----- Texto de origem -----

O artigo 8º n.º 1 do Código do IRS diz-nos que: “1. Consideram-se rendimentos prediais as rendas dos prédios rústicos, urbanos e mistos pagas ou colocadas à disposição dos respetivos titulares (…)”. E o n.º 2, alínea a) do mesmo artigo refere que: “2. São havidas como rendas: a) As importâncias relativas à cedência do uso de prédio ou de parte dele e aos serviços relacionados com aquela cedência”.
Quanto ao artigo 41º do Código IRS, que estipula quais as despesas dedutíveis na categoria F, tinha a seguinte redação no ano de 2015:
“1 – Aos rendimentos brutos referidos no artigo 8.º deduzem-se, relativamente a cada prédio ou parte de prédio, todos os gastos efetivamente suportados e pagos pelo sujeito passivo para obter ou garantir tais rendimentos, com exceção dos gastos de natureza financeira, dos relativos a depreciações e dos relativos a mobiliário, eletrodomésticos e artigos de conforto ou decoração.”
Resultam assim, deste n.º 1, duas categorias de despesas dedutíveis: todos os gastos efetivamente suportados e pagos pelo sujeito passivo, que se mostrem necessários a obter ou garantir os referenciados rendimentos prediais. Tal como resulta da anotação a este artigo, constante dos Códigos Anotados e Comentados, Lexit, “aos rendimentos brutos enquadráveis na Categoria F deduzem-se, relativamente a cada prédio ou parte de prédio, todos os gastos efetivamente suportados e pagos pelo sujeito passivo para obter ou garantir tais rendimentos. Fora desta possibilidade ficam os gastos de natureza financeira, das depreciações e das despesas relativas a mobiliário, eletrodomésticos e artigos de conforto ou decoração, bem como do AIMI”. Acrescenta ainda que, “na redação anterior à Lei n.º 82-E/2014, de 31 de dezembro, as deduções aqui previstas limitavam-se às despesas de manutenção e de conservação que incumbissem ao sujeito passivo, sendo também admissíveis deduções referentes ao IMI e IS que incidissem sobre o valor dos prédios ou parte de prédios cujo rendimento fosse objeto de tributação nesse ano fiscal.”.

----- Materiais do exercício -----

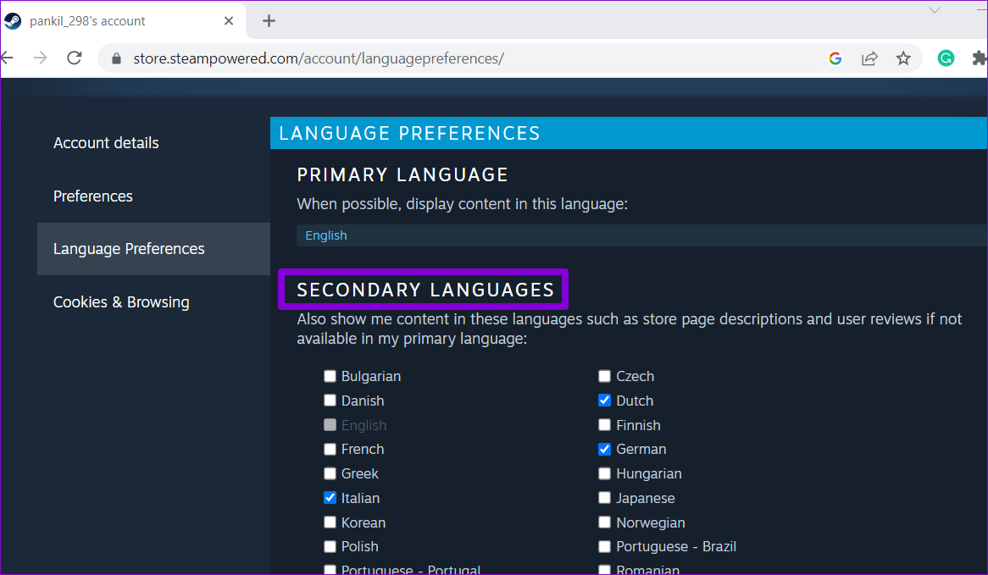This screenshot has height=575, width=988.
Task: Select the Language Preferences sidebar entry
Action: [129, 248]
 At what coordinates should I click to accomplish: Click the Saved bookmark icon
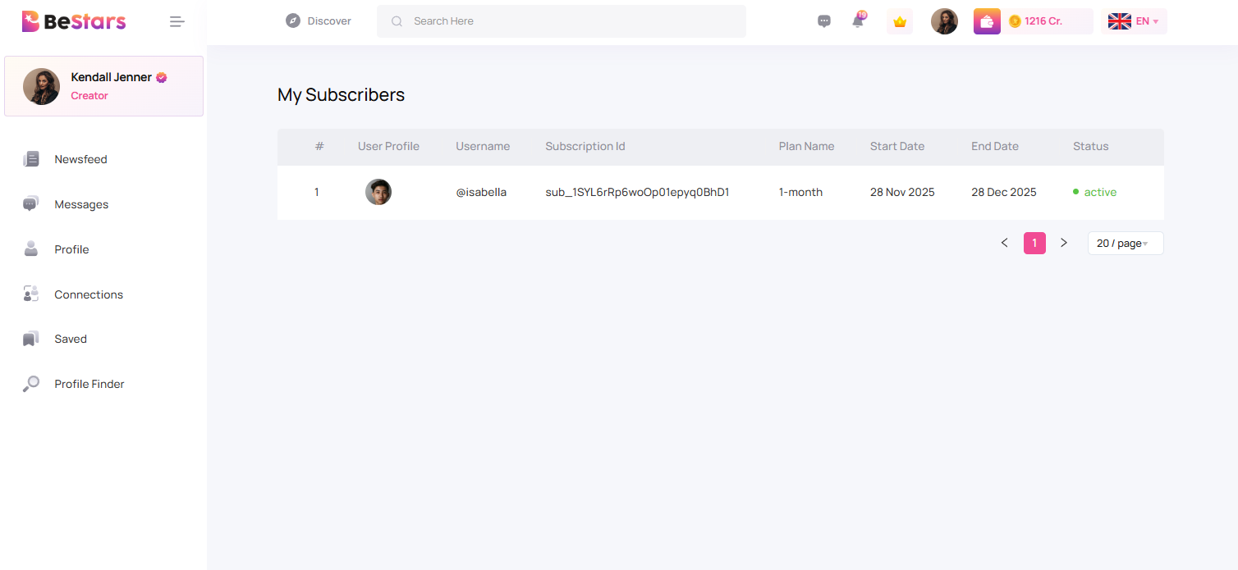[x=30, y=338]
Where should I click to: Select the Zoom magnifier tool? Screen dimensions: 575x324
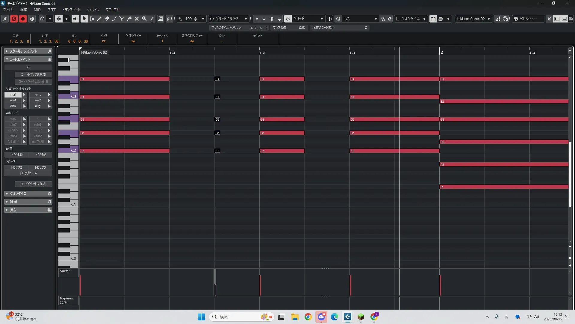coord(144,19)
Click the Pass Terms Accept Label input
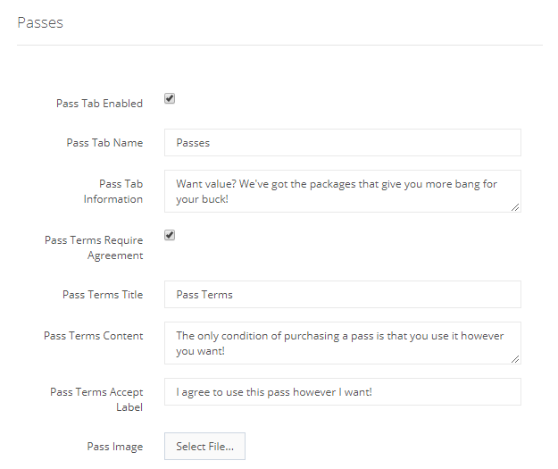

-----

▸ **Lista de tarefas**
• 1. Contando as linhas dos registos, quantas contêm a palavra "Select"? Indique apenas o número.
• 2. Consegue prolongar o texto sobre as despesas dedutíveis nos rendimentos prediais do IRS, começando logo após a última frase apresentada?
O texto e os registos não têm qualquer relação entre si.

▸ **Respostas dadas**
• 1. 2

• 2.
Nesse contexto, nos citados Códigos Anotados e Comentados, Lexit, resulta que:
“(...) consideram-se despesas de conservação:
a) A reparação e limpeza geral do prédio e suas dependências;
b) As obras impostas pela Administração Pública, nos termos da lei geral ou local aplicável, e que visem conferir ao prédio as características;
c) Em geral, as intervenções destinadas a manter ou a repor o prédio em bom estado de preservação e nas condições de habitabilidade requeridas pelo fim do contrato de arrendamento e idênticas às existentes à data da sua celebração; e
d) As obras ocasionadas por defeito de construção do prédio ou por caso fortuito (imprevisível) ou de força maior (inevitável) e, em geral, as que não sendo imputáveis a ações ou omissões ilícitas perpetradas pelo senhorio, ultrapassem dois terços do rendimento líquido do ano em que se tornem necessárias.
Por seu turno, as despesas de manutenção incluem, nomeadamente, os encargos suportados com a energia e manutenção dos elevadores, escadas rolantes e monta-cargas, porteiros, energia para iluminação, aquecimento ou climatização central, administração da propriedade horizontal, prémios de seguro do prédio e taxas autárquicas, não relevando quaisquer outros que não se mostrem inequivocamente conexos com a manutenção do prédio (v.g. encargos com processos judiciais de despejo de ocupantes)”.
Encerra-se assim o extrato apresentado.